Now that’s generally well and good, but sometimes at high loads, 7 psi can cause a problem. Intermittently – and for only a very short duration – the hybrid control electronics closes the electronic throttle. I assume that this occurs because I have exceeded a preset internal safety trip-point for the engine or electric motors. That implies that if boost can be dropped a little at the top end, the throttle shut-downs are likely to stop. (And in previous short-term testing with lower boost levels, the problem did in fact disappear.)

Since the minimum boost level the wastegate can be set to is 7 psi, dropping boost below that requires bleeding air from the manifold. One easy way of achieving this is to allow the blow-off valve to leak, something which can be achieved by pulse-width modulating the boost/vacuum feed to the valve. Working with the airflow meter signal, the Simple Voltage Switch kit allows this boost drop to be triggered at a preset load. This boost leak doesn’t cause any fuelling problems, because a recirculating blow-off valve is used and the air is returned to the intake after the airflow meter.

Using this approach, I initially dropped peak boost back to 5 psi at loads over about 80 per cent of max, with little discernible difference in performance. Since dropping from 7 psi to 5 psi apparently made little variation in the available top-end power, I then decided as an experiment to allow the blow-off valve to leak all the time. (The aftermarket GFB valve runs a variable preload on its internal spring, making this easy to achieve with some spring adjustment and pulling off the vacuum/boost feed hose.) This resulted in a slow rise in boost to a max of only 4 psi.

Of course, slow rising boost is an anathema in a turbo car – you always want boost to come up as fast as possible. In a normal car, the difference between this and the previous boost-as-fast-as-possible-to-7-psi-and-then-hold-it-at-that-level would be like chalk and cheese. The configuration with the slow-rise-to-4-psi would feel half-dead and power would be clearly way down.

But in the Prius, the performance difference was minor!

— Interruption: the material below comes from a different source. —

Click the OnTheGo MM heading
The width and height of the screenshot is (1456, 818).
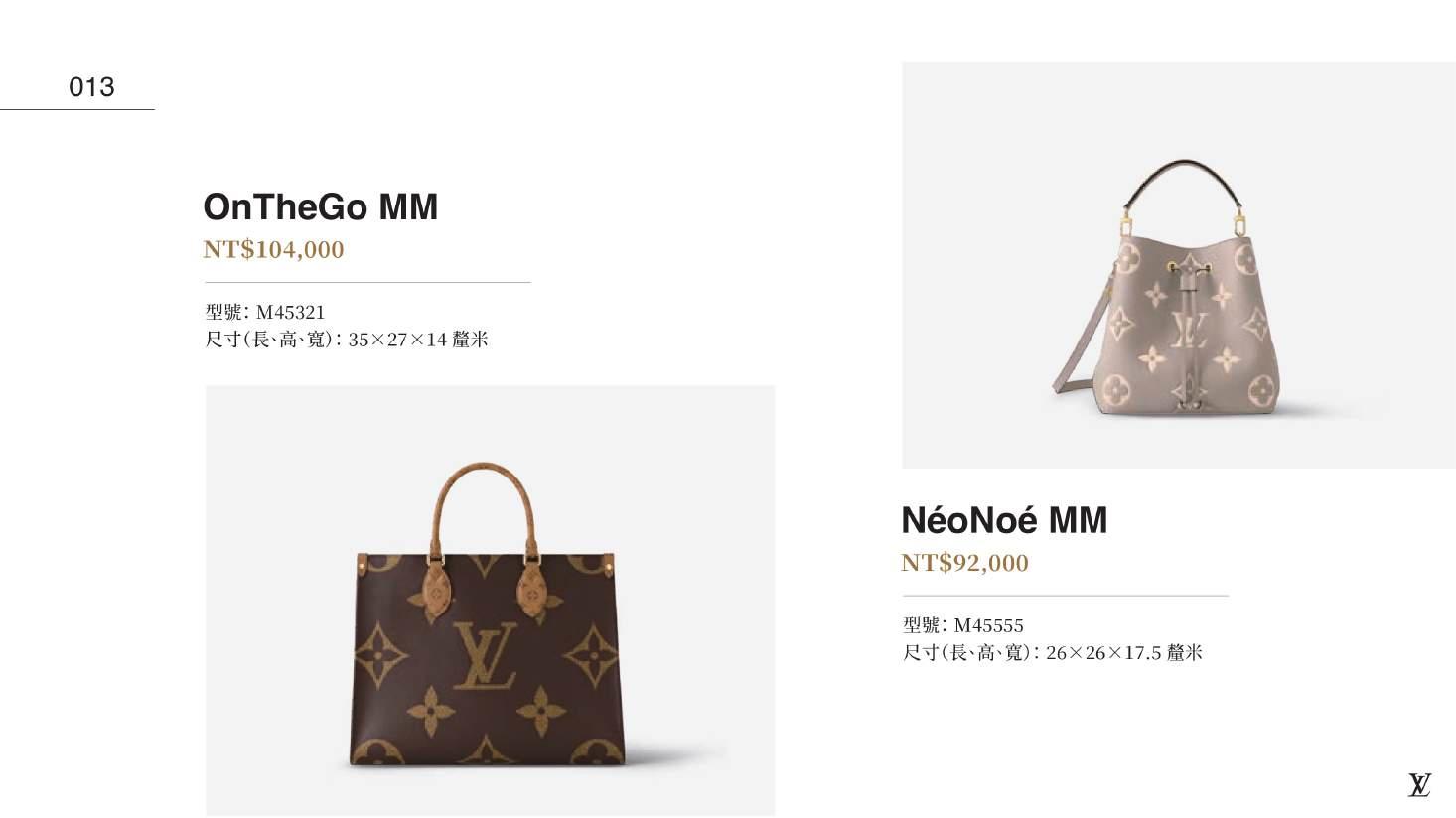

Even up my big open road test hill, the speed at the top was in the same ballpark as in the high boost configuration (I couldn’t do an exact comparative test because of traffic) and in normal point and squirt driving, you’d be hard-pressed to tell the difference. But hold on: how can that be? All else being equal, more boost equals more power – and so less boost equals less power! And just that situation was occurring in the Prius – but the extra power resulting from the higher boost engine wasn’t being fed to the wheels… Nope, what happens is when the 1.5-litre engine makes greater power, more of it is directed into charging the high voltage storage battery – if you like, that’s where the surplus kilowatts go. The same amount of power still reaches the tyres – both directly from the engine and also through powering the generator which runs the electric motor. (Sorry, but it’s a bloody complex car!)

A colour LCD on the dash shows all these power flows and so it can be seen that on low boost, instead of the high voltage battery being charged all the way up the big hill (as it is on 7 psi), on 4 psi boost the power flow is in and out of the battery – the exact direction depending on the throttle angle, speed, etc. In other words, with 4 psi of boost, the factory hybrid control system logic can make use of all the engine power. On 7 psi of boost, the extra power doesn’t get to the wheels…

But it’s very important to note that even on 4 psi boost (and, it should be said, with a free-flow intake and exhaust), the car is completely unlike how it was in standard form. That’s because on this steep ascent, the high voltage battery is not being constantly drained – an outcome which previously resulted in a painfully slow road speed near the top of the hill as the high voltage battery got so low that no electric power was being provided.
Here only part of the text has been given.